ほのめかしの政治学

特定アジア」 という言葉がある。どうやら、この言葉は中国、韓国と北朝鮮という、一部の日本人によって 「反日的」 と言われている三国をまとめて指す言葉として、いつのまにか使われるようになっているらしい。

いうまでもないことだが、「特定」 という言葉はそれだでけでは意味をなさない。中央アジアも 「特定」 のアジアであるし、東南アジアも西アジアも 「特定」 のアジアである。そこで使われている 「特定」 という言葉がどこの地域を指しているのか、はじめに定義されていなければ、それがアジアのどこを指しているのかは誰にも分からない。
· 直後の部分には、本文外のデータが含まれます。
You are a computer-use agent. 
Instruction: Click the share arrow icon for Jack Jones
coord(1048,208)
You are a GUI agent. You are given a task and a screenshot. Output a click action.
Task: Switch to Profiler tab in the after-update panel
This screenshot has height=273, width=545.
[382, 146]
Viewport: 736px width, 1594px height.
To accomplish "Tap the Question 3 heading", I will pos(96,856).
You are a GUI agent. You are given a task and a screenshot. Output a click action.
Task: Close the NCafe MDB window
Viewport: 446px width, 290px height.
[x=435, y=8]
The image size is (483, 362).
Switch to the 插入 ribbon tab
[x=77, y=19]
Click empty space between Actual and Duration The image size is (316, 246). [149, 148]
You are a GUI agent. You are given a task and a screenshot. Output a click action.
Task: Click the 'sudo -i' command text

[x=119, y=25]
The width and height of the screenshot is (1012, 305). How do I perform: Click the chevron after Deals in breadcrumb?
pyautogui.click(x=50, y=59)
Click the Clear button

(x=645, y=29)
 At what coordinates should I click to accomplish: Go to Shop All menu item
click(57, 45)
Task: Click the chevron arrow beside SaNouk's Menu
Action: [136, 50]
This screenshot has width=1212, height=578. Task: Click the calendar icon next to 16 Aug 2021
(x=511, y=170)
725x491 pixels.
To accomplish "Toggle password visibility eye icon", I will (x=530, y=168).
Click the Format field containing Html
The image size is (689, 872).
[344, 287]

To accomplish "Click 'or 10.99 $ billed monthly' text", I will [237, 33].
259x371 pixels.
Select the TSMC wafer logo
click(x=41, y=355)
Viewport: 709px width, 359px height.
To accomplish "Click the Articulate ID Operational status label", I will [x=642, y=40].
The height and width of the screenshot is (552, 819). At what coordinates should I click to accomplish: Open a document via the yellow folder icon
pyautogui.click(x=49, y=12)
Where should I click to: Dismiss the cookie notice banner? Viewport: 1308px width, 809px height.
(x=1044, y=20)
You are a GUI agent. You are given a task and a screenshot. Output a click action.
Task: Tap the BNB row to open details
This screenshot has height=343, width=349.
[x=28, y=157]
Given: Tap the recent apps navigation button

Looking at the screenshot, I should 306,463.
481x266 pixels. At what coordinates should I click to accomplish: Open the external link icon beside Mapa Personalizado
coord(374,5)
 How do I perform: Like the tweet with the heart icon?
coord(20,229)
にもかかわらず、この 「特定アジア」 という言葉は、中国と韓国、北朝鮮という 「特定」 の諸国を指す固有の言葉として、とりわけそのような諸国やその国民、出身者に対する嫌悪や侮蔑の感情をあらわにする人々によって使われているようだ。それは、あちこちの掲示板やブログなどで、この言葉がどのように使われているかをちょいと調べてみればすぐに分かる。


つまり、「特定アジア」 という言葉を使っている人々は、その 「特定」 という言葉が具体的にどこを指すかを、自分たちで明確に定義することなしに、暗黙の前提としてこの曖昧な言葉を使っているということだ。それは、たとえば 「差別語」 として使用が禁じられた言葉のかわりに、巧妙に作られた別の言葉を用いて行われる 「ほのめかし」 という行為と同じことのように思われる。


ようするに、そのような掲示板などで行われているのは、ネットという公開空間での話し合いではなく、実はトイレや更衣室の片隅のような閉鎖的な場所で行われる、仲間内だけでしか通用しない隠語を使ったひそひそ話であり、そこであらわになっているのは、お前らはこの言葉を知らないだろうけど、おれたちは知っているのだよという、奇妙な優越感と連帯感なのだろう。

そして、そのような態度は、たとえば、直接的な表現を故意に避けた曖昧なほのめかしによるイジメを注意された者らの、おれたちはなにも 「馬鹿」 とか 「死ね」 なんて言ってないよ、だからなにも悪くないだろう、という子供じみた開き直りの態度と共通しており、故意に不明確な言葉を使うことによって、自分の言葉に責任を取ることを回避する態度であるといってもいいだろう。


Wikipedia によると、この言葉は、「中国・韓国・北朝鮮を特定する様々な呼称(極東三国、極東三馬鹿、反日国家等)」 が「当該三国に対する侮蔑的表現」 であり、「このことを憂慮する人々により、本来的意味のアジアを縮小解釈する、すなわち侮蔑的表現にあたらない同義の語句の模索が図られた。その結果として、同義語として特定アジアの語句が提唱(下記の記述を参照)され、使用が拡大しつつある。」 のだそうだ。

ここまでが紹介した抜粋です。